Each line below should be restated word for word.

[Information supplied — start]

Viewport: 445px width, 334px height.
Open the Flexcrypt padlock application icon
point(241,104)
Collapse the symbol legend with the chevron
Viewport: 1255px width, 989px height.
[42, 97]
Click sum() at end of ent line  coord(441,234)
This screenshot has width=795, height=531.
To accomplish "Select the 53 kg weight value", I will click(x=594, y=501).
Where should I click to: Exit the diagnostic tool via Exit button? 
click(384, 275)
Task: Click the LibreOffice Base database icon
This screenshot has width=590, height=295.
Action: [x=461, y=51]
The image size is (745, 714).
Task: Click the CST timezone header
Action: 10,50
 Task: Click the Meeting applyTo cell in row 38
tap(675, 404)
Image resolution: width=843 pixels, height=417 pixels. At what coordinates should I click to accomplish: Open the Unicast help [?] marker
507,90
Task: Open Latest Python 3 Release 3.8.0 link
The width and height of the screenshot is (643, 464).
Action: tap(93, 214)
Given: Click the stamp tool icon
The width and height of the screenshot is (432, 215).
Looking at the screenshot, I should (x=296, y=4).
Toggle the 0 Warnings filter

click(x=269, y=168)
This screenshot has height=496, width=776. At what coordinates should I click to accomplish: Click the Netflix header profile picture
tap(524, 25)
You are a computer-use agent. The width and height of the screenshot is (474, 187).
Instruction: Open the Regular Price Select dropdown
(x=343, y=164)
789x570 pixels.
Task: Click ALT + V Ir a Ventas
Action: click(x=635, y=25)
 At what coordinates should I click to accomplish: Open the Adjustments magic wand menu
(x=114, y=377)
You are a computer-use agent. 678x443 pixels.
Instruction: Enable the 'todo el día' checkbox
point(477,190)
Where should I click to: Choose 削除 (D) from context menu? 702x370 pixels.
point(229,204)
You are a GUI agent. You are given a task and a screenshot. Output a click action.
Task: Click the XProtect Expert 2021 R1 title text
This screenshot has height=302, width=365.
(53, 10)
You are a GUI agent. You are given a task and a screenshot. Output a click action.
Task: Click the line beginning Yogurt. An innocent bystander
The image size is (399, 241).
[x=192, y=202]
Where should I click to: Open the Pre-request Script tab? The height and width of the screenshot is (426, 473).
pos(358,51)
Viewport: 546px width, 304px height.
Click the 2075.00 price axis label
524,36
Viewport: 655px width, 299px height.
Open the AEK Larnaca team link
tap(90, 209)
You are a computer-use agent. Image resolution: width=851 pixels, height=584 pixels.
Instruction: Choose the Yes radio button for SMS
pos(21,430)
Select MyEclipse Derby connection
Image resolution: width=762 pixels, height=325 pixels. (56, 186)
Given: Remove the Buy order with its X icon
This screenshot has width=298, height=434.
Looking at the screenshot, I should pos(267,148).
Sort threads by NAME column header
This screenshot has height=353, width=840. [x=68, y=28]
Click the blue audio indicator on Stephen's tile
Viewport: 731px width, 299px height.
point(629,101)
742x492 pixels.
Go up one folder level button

[Information supplied — finish]

### Exercise solution
Viewport: 445px width, 334px height.
Open the Flexcrypt padlock application icon
point(241,104)
Collapse the symbol legend with the chevron
Viewport: 1255px width, 989px height.
[42, 97]
Click sum() at end of ent line  coord(441,234)
This screenshot has width=795, height=531.
To accomplish "Select the 53 kg weight value", I will click(x=594, y=501).
Where should I click to: Exit the diagnostic tool via Exit button? 
click(384, 275)
Task: Click the LibreOffice Base database icon
This screenshot has width=590, height=295.
Action: [x=461, y=51]
The image size is (745, 714).
Task: Click the CST timezone header
Action: 10,50
 Task: Click the Meeting applyTo cell in row 38
tap(675, 404)
Image resolution: width=843 pixels, height=417 pixels. At what coordinates should I click to accomplish: Open the Unicast help [?] marker
507,90
Task: Open Latest Python 3 Release 3.8.0 link
The width and height of the screenshot is (643, 464).
Action: tap(93, 214)
Given: Click the stamp tool icon
The width and height of the screenshot is (432, 215).
Looking at the screenshot, I should (x=296, y=4).
Toggle the 0 Warnings filter

click(x=269, y=168)
This screenshot has height=496, width=776. At what coordinates should I click to accomplish: Click the Netflix header profile picture
tap(524, 25)
You are a computer-use agent. The width and height of the screenshot is (474, 187).
Instruction: Open the Regular Price Select dropdown
(x=343, y=164)
789x570 pixels.
Task: Click ALT + V Ir a Ventas
Action: click(x=635, y=25)
 At what coordinates should I click to accomplish: Open the Adjustments magic wand menu
(x=114, y=377)
You are a computer-use agent. 678x443 pixels.
Instruction: Enable the 'todo el día' checkbox
point(477,190)
Where should I click to: Choose 削除 (D) from context menu? 702x370 pixels.
point(229,204)
You are a GUI agent. You are given a task and a screenshot. Output a click action.
Task: Click the XProtect Expert 2021 R1 title text
This screenshot has height=302, width=365.
(53, 10)
You are a GUI agent. You are given a task and a screenshot. Output a click action.
Task: Click the line beginning Yogurt. An innocent bystander
The image size is (399, 241).
[x=192, y=202]
Where should I click to: Open the Pre-request Script tab? The height and width of the screenshot is (426, 473).
pos(358,51)
Viewport: 546px width, 304px height.
Click the 2075.00 price axis label
524,36
Viewport: 655px width, 299px height.
Open the AEK Larnaca team link
tap(90, 209)
You are a computer-use agent. Image resolution: width=851 pixels, height=584 pixels.
Instruction: Choose the Yes radio button for SMS
pos(21,430)
Select MyEclipse Derby connection
Image resolution: width=762 pixels, height=325 pixels. (56, 186)
Given: Remove the Buy order with its X icon
This screenshot has width=298, height=434.
Looking at the screenshot, I should pos(267,148).
Sort threads by NAME column header
This screenshot has height=353, width=840. [x=68, y=28]
Click the blue audio indicator on Stephen's tile
Viewport: 731px width, 299px height.
point(629,101)
742x492 pixels.
Go up one folder level button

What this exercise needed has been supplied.